Did you know melanoma diagnoses reach up to 82 per cent above the national average in parts of Queensland? With numbers like these, it is important to take skin cancer seriously and debunk some common myths about skin cancer and sunscreen so we can be better informed about our skin health and cancer risk.  

MYTH #1: Melanoma only grows in existing moles.

FALSE. Skin cancer more often develops “de novo” or in newly appearing lesions on the body.

MYTH #2: Melanoma is the only deadly skin cancer.

FALSE. Squamous cell carcinoma (which is far more common than melanoma) and other forms of skin cancer can be fatal as well.

MYTH #3: Darker skin doesn’t require sunscreen.

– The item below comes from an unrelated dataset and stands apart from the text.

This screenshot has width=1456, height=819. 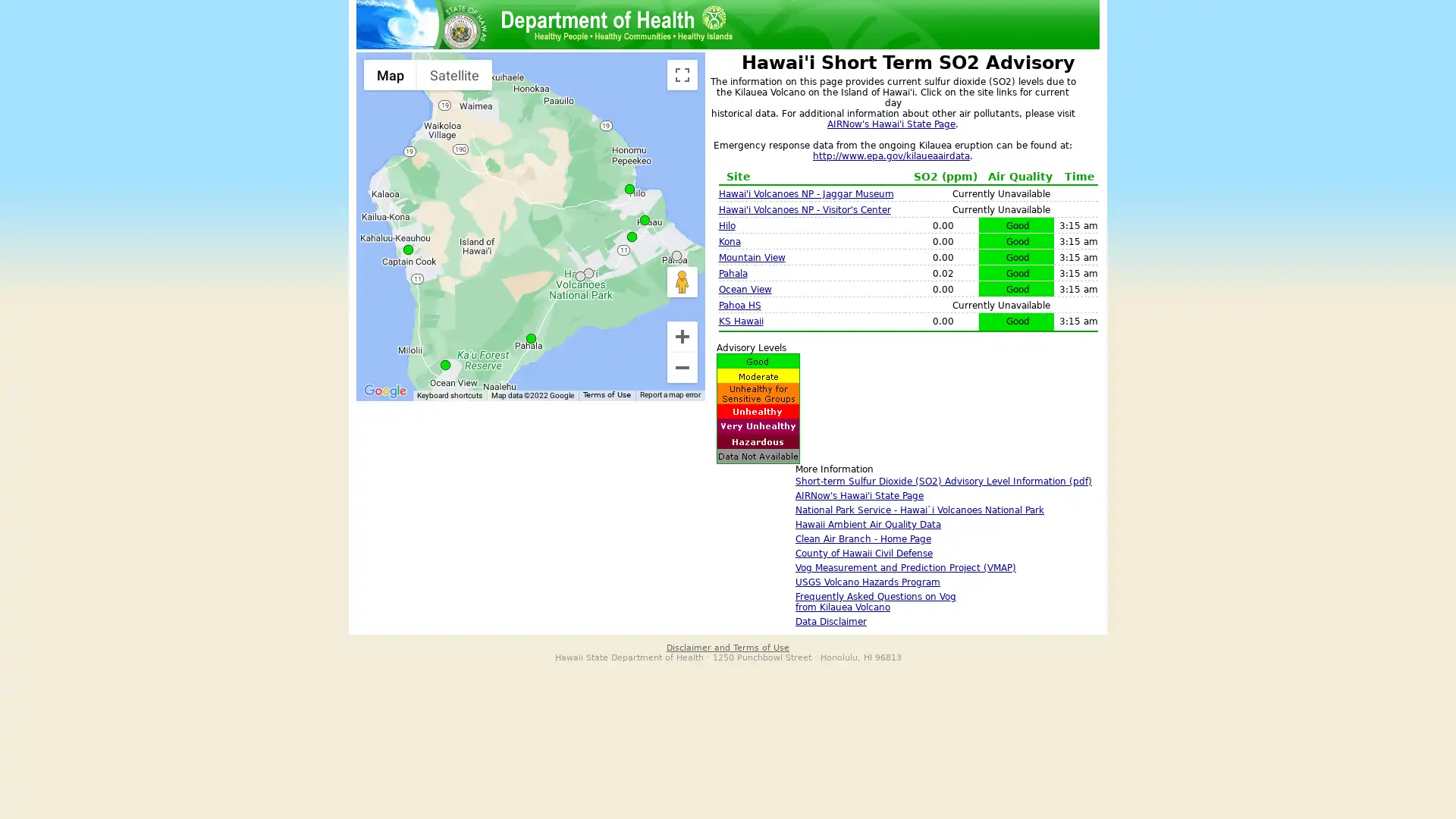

FALSE. Everyone needs to wear sunscreen whenever UV levels are 3 or above because skin cancer grows on all skin types.

MYTH #4: Only sun-exposed areas of the body are at risk of skin cancer.

FALSE. Skin cancer can grow anywhere on the body, including under your fingernails, on the soles of your feet, inside your mouth and genitals, and anywhere else on your skin.

MYTH #5: Sunscreen causes cancer.

FALSE. Sunscreen helps to protect your skin cells from becoming damaged and cancerous during exposure to UV radiation.

MYTH #6: Sunscreen isn’t required when wearing makeup.

FALSE. Sunscreen is always required on areas of the body not covered by clothing whenever UV levels reach 3 or above. Makeup does not provide adequate sun protection, even if it is rated with a Sun Protection Factor (SPF). You need to wear sunscreen underneath your makeup every day.